Many UBRCs offer goodies you won't find at other retirement communities—including recreational activities, learning opportunities, and even access to care through affiliated medical or dental schools. For example, in Oak Hammock, a community on the University of Florida's Gainesville campus, residents have access to multiple school facilities—such as its libraries, fitness centers and pools, and private golf course—as well as the chance to audit courses and attend college sporting events. Amenities in these communities can vary and aren't always included in your fees, so make sure to confirm what's covered.

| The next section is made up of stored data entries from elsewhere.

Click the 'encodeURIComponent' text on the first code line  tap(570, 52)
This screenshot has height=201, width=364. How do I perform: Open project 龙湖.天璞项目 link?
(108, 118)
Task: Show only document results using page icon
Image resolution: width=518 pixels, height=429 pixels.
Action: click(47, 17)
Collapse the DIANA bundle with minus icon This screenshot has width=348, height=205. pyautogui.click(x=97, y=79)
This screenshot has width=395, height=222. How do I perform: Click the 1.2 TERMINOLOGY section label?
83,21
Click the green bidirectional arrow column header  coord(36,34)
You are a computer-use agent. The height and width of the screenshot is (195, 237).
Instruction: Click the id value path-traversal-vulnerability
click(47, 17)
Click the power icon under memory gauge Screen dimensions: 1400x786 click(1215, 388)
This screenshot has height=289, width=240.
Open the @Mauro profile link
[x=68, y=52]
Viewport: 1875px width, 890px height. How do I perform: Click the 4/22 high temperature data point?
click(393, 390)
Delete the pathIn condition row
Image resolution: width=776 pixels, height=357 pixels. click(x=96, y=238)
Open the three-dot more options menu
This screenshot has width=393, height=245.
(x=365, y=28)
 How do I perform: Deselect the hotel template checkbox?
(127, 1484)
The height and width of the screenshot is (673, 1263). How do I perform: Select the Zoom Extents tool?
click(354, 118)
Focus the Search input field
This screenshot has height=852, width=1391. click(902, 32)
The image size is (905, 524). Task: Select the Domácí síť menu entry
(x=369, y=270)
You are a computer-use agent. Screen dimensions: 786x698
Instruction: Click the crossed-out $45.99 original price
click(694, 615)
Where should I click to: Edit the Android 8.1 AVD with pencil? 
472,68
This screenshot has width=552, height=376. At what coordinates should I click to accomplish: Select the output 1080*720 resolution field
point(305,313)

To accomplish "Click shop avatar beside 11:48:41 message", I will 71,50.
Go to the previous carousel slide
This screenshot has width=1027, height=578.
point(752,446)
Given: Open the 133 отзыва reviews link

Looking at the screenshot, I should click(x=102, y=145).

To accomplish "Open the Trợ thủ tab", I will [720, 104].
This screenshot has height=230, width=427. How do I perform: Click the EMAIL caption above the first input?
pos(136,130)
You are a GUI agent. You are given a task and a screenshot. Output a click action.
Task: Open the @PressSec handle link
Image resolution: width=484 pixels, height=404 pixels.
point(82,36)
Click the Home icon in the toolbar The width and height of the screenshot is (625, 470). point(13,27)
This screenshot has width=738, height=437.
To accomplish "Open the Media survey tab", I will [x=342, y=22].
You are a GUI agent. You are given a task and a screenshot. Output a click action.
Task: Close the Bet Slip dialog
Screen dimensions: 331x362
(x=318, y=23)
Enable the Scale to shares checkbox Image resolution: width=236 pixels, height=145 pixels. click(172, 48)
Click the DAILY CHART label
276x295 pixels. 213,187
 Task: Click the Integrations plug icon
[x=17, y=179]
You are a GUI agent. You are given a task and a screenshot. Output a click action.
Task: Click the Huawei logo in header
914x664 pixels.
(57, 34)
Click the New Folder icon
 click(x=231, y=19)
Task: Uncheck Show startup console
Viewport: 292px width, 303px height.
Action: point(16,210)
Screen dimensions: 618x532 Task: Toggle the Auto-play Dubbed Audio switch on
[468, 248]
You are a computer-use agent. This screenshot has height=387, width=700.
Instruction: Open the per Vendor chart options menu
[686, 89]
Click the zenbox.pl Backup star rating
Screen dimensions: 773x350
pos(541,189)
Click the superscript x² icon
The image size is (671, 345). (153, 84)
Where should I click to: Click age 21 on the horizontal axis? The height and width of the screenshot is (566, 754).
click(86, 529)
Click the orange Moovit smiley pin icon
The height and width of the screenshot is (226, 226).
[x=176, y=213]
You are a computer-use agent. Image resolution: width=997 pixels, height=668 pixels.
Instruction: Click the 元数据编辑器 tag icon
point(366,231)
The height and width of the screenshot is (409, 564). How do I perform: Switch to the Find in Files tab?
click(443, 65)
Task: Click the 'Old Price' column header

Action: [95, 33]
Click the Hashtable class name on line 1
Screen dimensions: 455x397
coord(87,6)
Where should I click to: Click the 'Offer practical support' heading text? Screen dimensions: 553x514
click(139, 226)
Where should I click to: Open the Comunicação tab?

Some schools even have "adopt a grandparent" or mentorship programs that connect students and seniors, Susan says. "Part of the appeal is being around the energy of young people," she says. "Every school is different, and you have to do your homework."
What are the drawbacks?
If you went to college a long time ago, you might find some things have changed–but a lot probably hasn't. Young people can still be as loud, messy, and disruptive as you remember. Depending on a UBRC's proximity to the school's dorms, student apartments, and fraternities, this living arrangement may not work for seniors who value a good night's sleep. To ensure it's right for you, you might consider testing the waters by staying for a few nights before making any commitments.
Still, a UBRC is worth considering, Susan says, if you want to stay young at both heart and mind. "Every time I go to a college, I get a feeling of hopefulness. I love being on campus and I love to learn," Susan says. " I studied business in college and grad school, so there's something exciting about the idea of retiring while learning about art history or other subjects I missed out on."
1Genworth, 2021 Cost of Care Survey, genworth.com.